- **WHAT TO WORK ON**: Write out, word for word, every line in the data below from the one containing "Leadership (70, 2303)" to the one containing "Register now (627, 13)", both of them included.

##### DATA PROVIDED #####

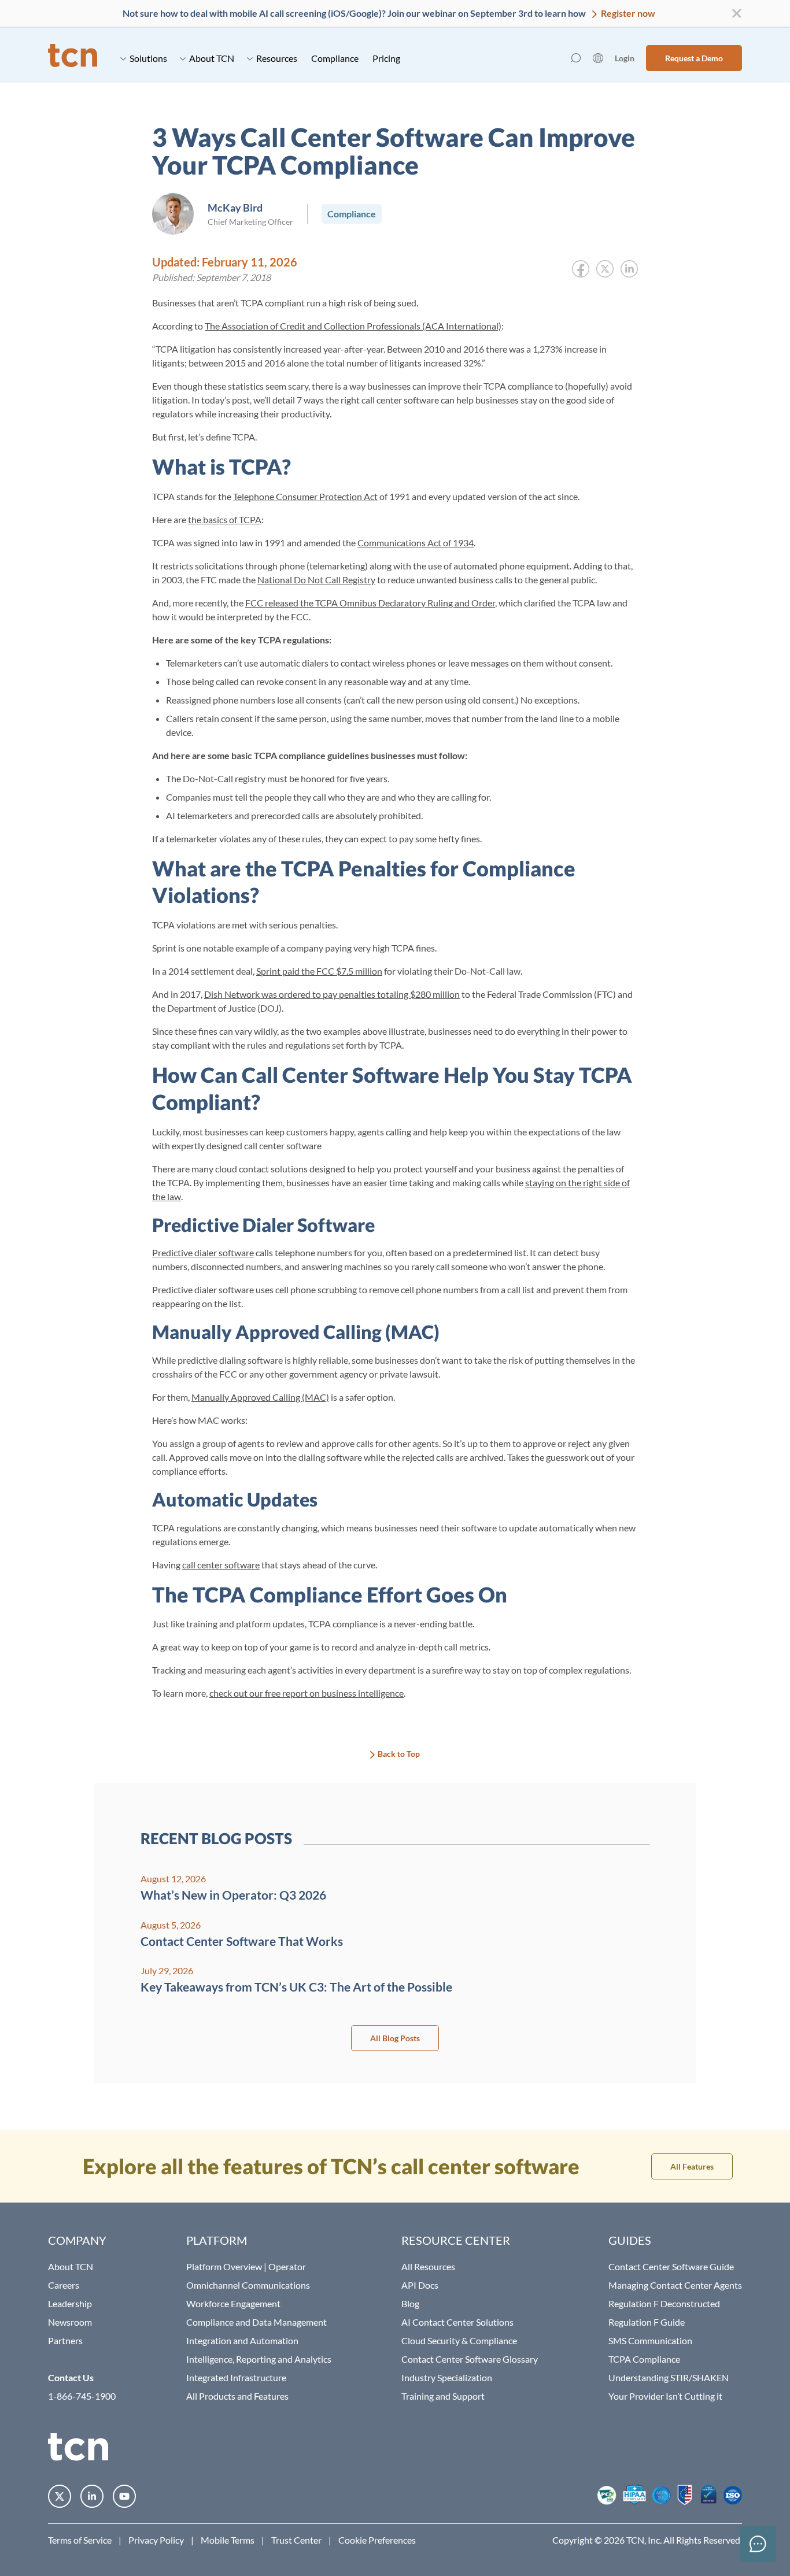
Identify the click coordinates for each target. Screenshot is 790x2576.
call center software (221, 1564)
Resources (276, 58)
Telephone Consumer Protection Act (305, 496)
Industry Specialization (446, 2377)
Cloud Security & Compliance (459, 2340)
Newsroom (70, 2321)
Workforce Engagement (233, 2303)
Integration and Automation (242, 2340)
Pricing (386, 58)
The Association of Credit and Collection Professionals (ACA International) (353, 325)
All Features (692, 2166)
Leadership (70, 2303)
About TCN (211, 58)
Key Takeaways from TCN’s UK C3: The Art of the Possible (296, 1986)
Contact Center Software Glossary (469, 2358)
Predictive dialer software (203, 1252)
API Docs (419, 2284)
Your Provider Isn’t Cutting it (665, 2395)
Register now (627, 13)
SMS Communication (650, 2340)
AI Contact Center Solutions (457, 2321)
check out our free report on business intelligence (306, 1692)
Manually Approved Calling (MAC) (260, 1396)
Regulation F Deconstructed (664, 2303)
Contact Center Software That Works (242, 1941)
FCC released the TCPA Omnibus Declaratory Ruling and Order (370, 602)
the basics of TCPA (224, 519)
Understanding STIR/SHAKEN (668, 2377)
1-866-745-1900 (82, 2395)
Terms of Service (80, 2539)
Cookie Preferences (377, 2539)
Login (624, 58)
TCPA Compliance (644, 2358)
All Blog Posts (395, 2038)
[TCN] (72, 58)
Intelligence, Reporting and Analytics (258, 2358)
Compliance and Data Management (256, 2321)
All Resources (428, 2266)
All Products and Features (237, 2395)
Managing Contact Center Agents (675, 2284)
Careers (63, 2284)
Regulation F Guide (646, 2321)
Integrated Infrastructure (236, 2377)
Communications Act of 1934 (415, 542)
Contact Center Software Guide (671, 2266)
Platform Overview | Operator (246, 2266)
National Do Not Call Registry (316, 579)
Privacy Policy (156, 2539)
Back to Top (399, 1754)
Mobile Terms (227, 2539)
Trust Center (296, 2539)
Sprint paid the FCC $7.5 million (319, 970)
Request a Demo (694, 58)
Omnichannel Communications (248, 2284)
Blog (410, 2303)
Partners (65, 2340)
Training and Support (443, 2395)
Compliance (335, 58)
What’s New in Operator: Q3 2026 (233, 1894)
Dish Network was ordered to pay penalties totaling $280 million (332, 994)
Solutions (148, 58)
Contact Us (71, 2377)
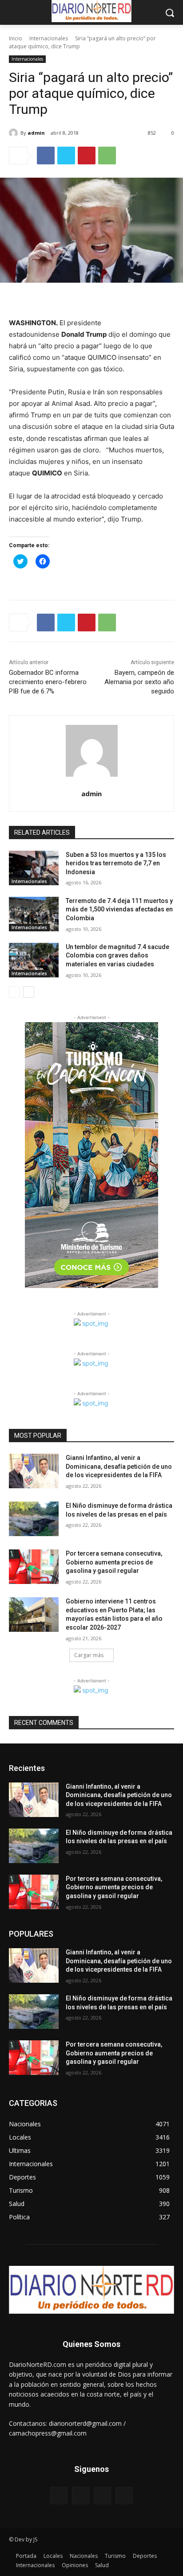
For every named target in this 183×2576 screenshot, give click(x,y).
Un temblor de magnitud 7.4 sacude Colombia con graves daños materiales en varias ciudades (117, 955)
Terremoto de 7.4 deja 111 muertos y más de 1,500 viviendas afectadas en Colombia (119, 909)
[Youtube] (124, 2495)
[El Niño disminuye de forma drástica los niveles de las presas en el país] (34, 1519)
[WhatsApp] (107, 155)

#####

- **PROBLEM SOLUTION**:
Leadership (70, 2303)
About TCN (211, 58)
Key Takeaways from TCN’s UK C3: The Art of the Possible (296, 1986)
Contact Center Software Glossary (469, 2358)
Predictive dialer software (203, 1252)
API Docs (419, 2284)
Your Provider Isn’t Cutting it (665, 2395)
Register now (627, 13)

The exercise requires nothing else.